先週来、日本からのニュースをずっと見続けております。たまらなく悲しくなったり、絶対に大丈夫、と必要以上に前向きになってみたり、絶望してみたり、から元気になってみたりと、そんな不安定な日々を過ごしておりました。情けないけれど。現場にいれば、また違ったように感じていたと思います。なによりも、被災されたみなさまに、心からお見舞いを申し上げたいと思います。まだまだ辛い時期は続くと思うけど、みなさんがそれを乗り切って行かれることを、心から願っております。

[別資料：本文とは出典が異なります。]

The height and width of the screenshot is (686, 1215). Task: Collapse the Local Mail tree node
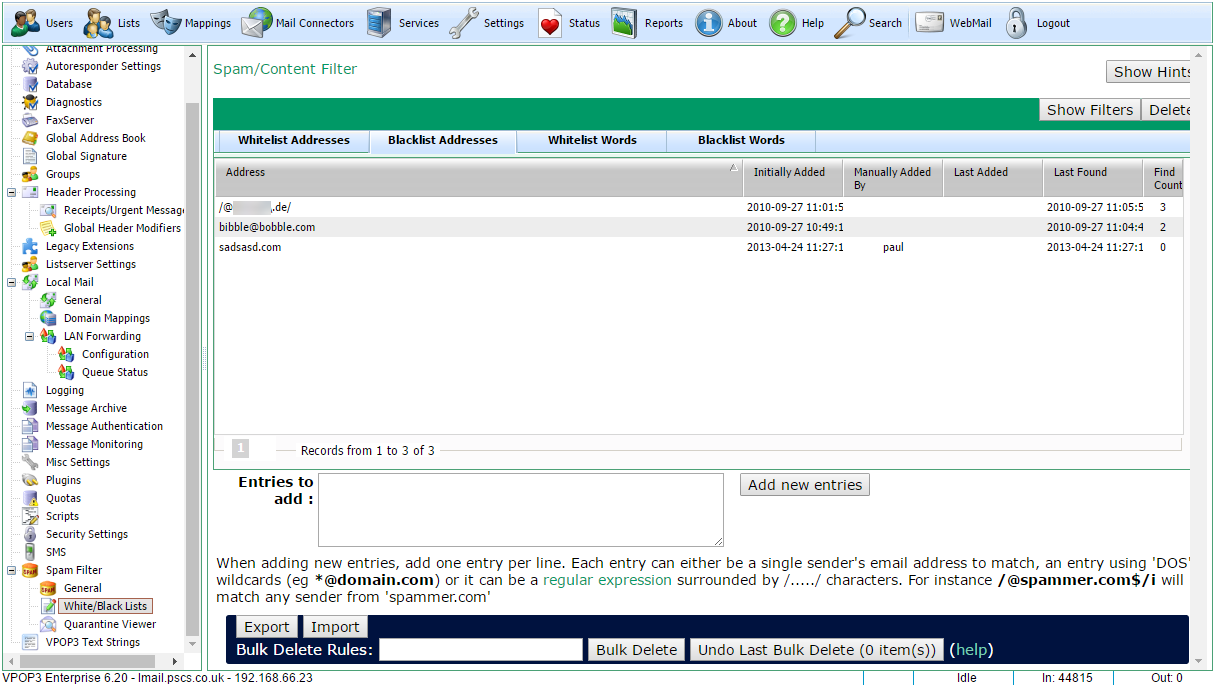coord(12,282)
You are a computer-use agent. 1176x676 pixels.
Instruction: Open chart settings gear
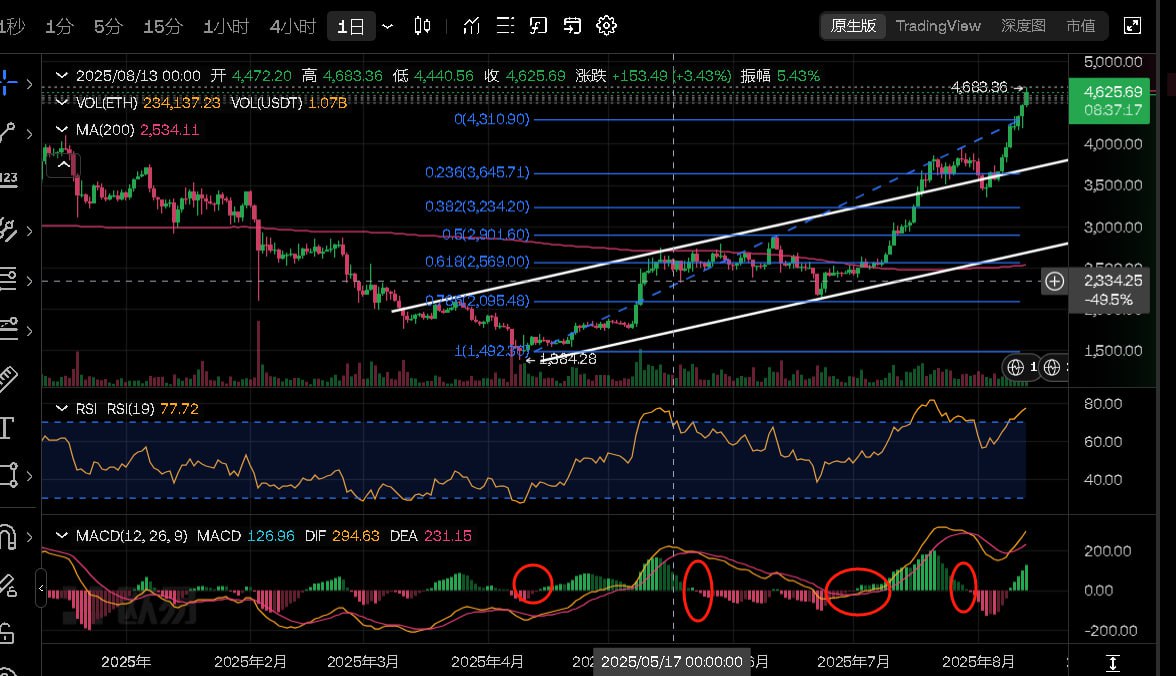tap(606, 26)
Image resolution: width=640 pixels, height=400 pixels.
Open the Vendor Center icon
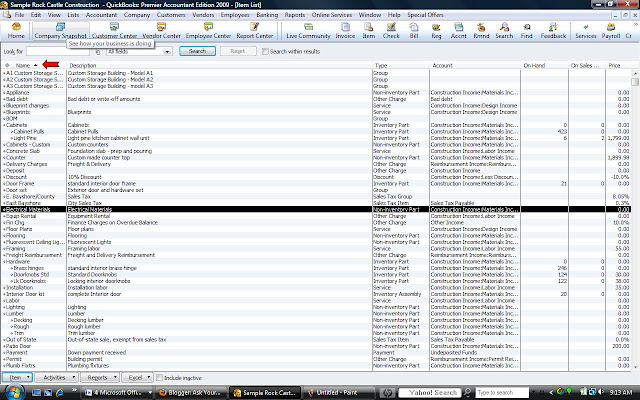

こうした事態を受け、来週末に予定されていましたES研での研究会報告は中止となりましたので、このブログでもご案内いたします。研究会のホームページは、こちら。残念ではありますが、事情を考えると仕方ありません。はからずも今回、災害時における燃料の重要性、被災されたみなさんへの支援物資配給の難しさなど、切迫とした問題がいくつも明らかになりました。歴史を学ぶ者として、そういった問題を歴史的に考察する重要性を改めて思い知った次第です。今回報告しようと思っていた内容も、もっと突っ込んで考察を深めていかなくてはいけません。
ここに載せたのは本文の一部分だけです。